Thursday, October 19, 2017

Taking stock of Puerto Rico’s medical cannabis legislation

By on July 13, 2017

Marijuana grows at a medical marijuana cultivation center in Albion, Ill. (AP Photo/Seth Perlman, File)

SAN JUAN – After the historic signing of the Law to Improve the Study, Development and Research of Cannabis for Innovation, Applicable Norms and Limits (Medicinal Law), which regulates the use of the plant for its medicinal properties in Puerto Rico, uncertainty about how the central government will establish patient access remains latent among the island’s population.

And although from the outset, Regulation 8766 of the Department of Health prohibits the recreational use of the plant, its flower, or bud, raised controversy between the executive and legislative branches about whether it should be included as part of the alternatives offered to patients or whether the use of cannabis should be limited to substances derived from it.

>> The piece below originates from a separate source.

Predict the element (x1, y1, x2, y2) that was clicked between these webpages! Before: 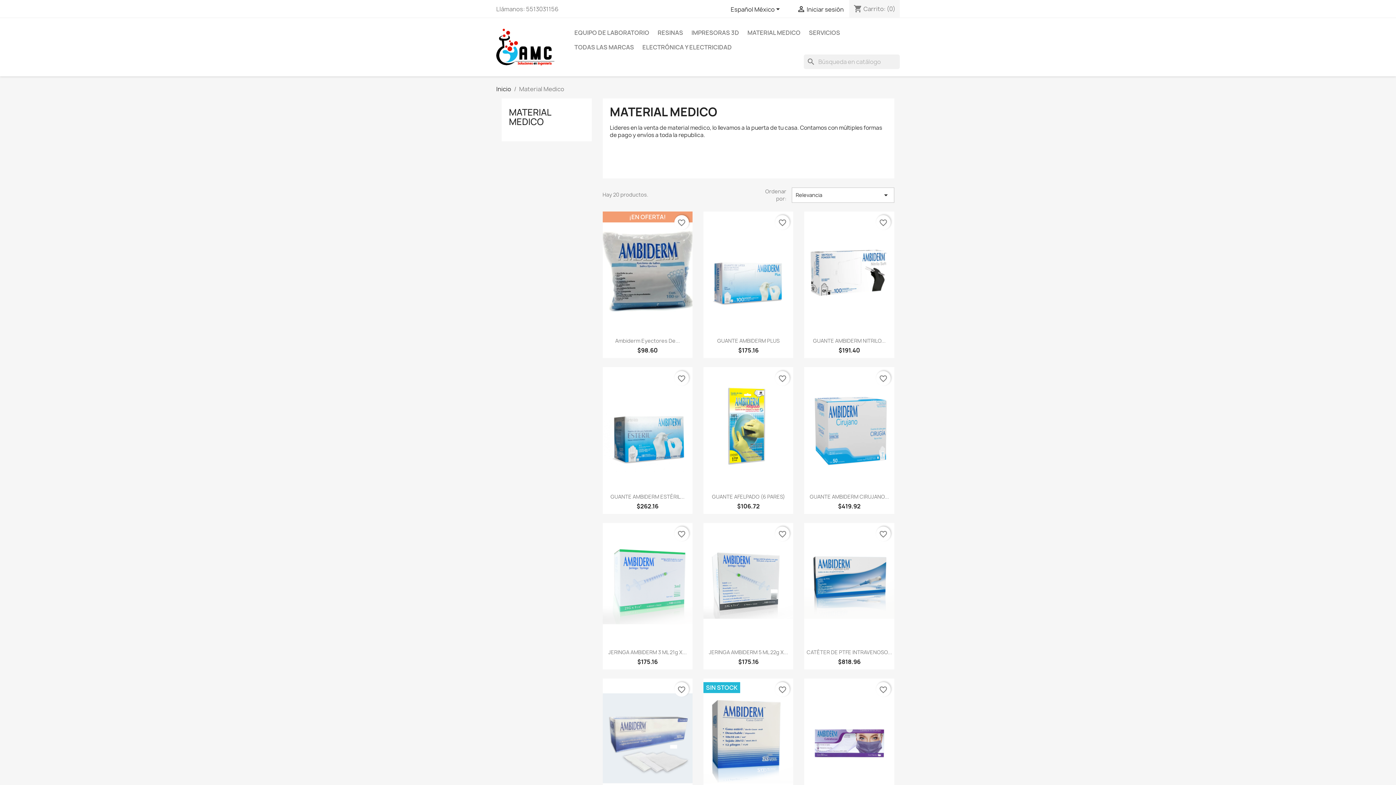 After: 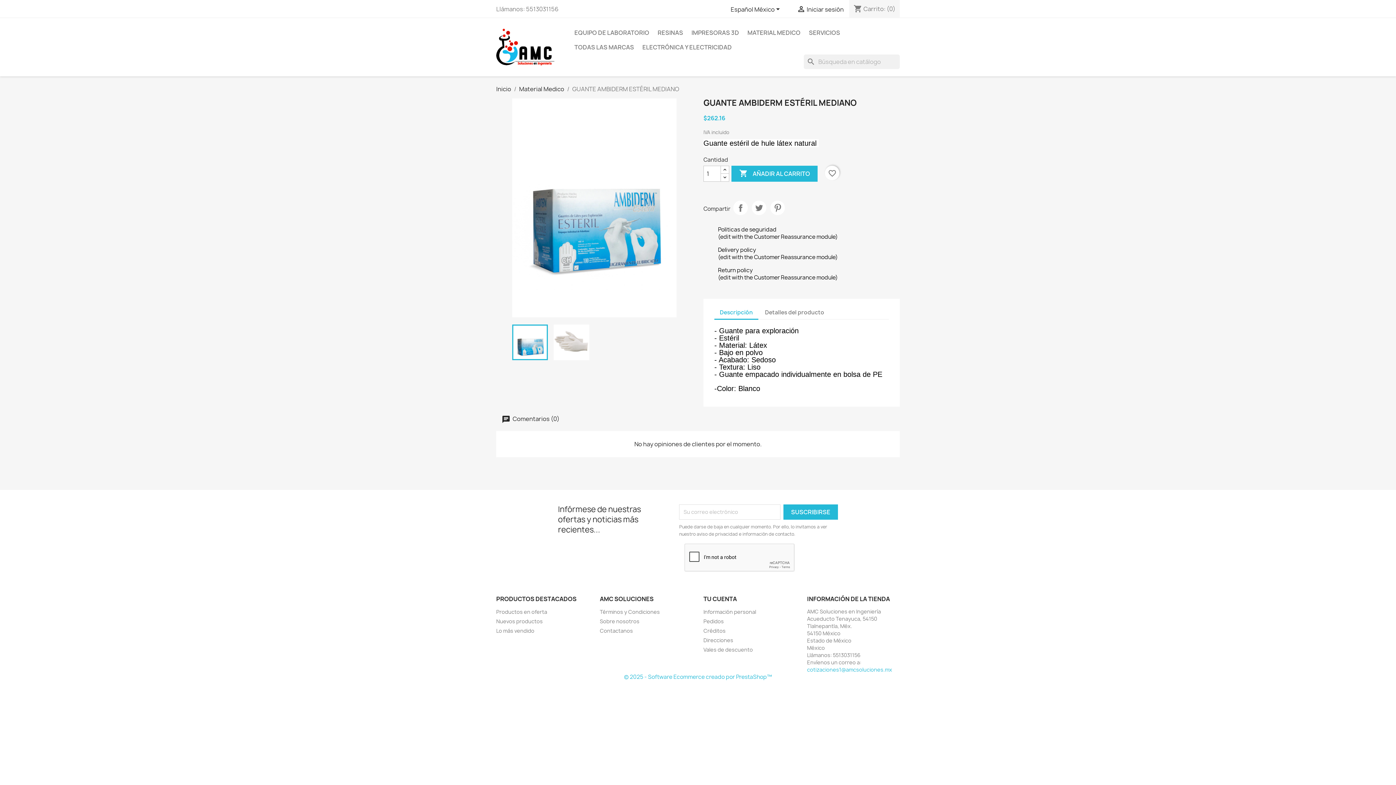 Action: bbox: (602, 367, 692, 487)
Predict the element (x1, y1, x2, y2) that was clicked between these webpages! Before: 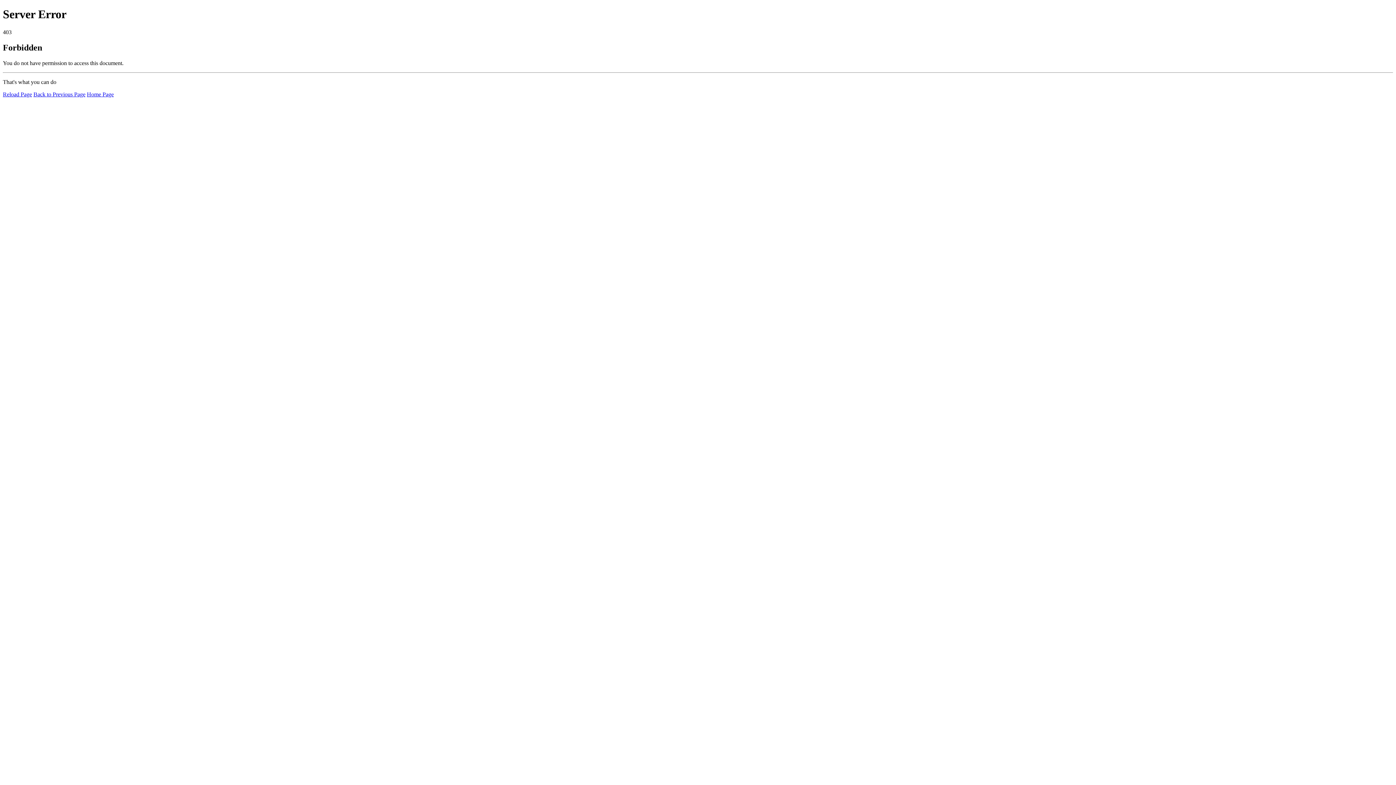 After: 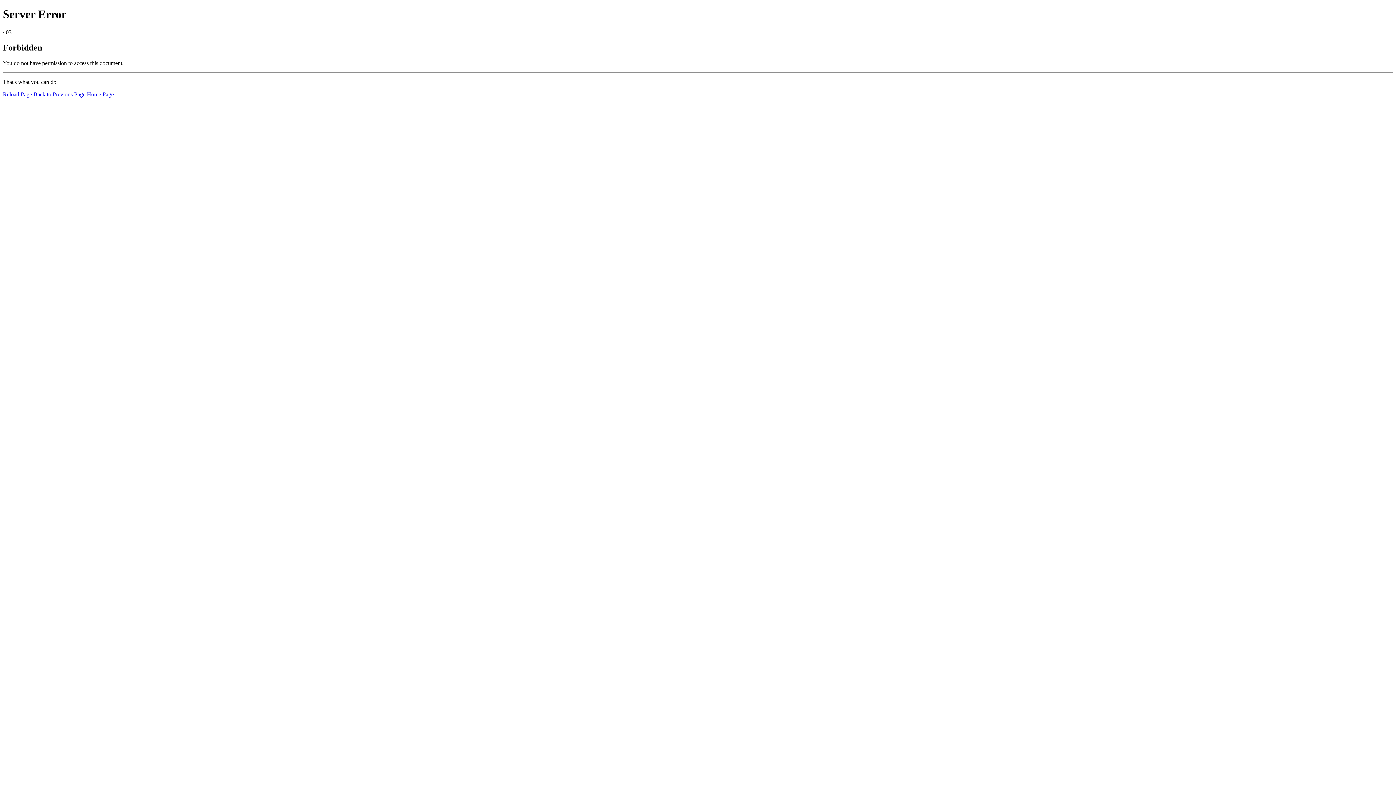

The point of convergence between both powers in establishing the Medicinal Law is found in Article 5-A2, which offers the option to make the flower available to patients with terminal diseases and others who may need it according to their medical evaluation. A provision many sectors in favor of medicalization consider absurd.

Nevertheless, for attorney Goodwin Aldarondo, president of an organization in defense of medical cannabis, Puerto Rico Legal Marijuana (PRLM), the Medicinal Law constitutes an advancement in the use of the plant on the island, although he admitted that several of its provisions do not align with patients’ real needs.

Aldarondo said the most notable in the enactment of the legislation is that cannabis is now legally regulated on the island. Puerto Rico was the only U.S. jurisdiction where regulation was established without a proper legal framework.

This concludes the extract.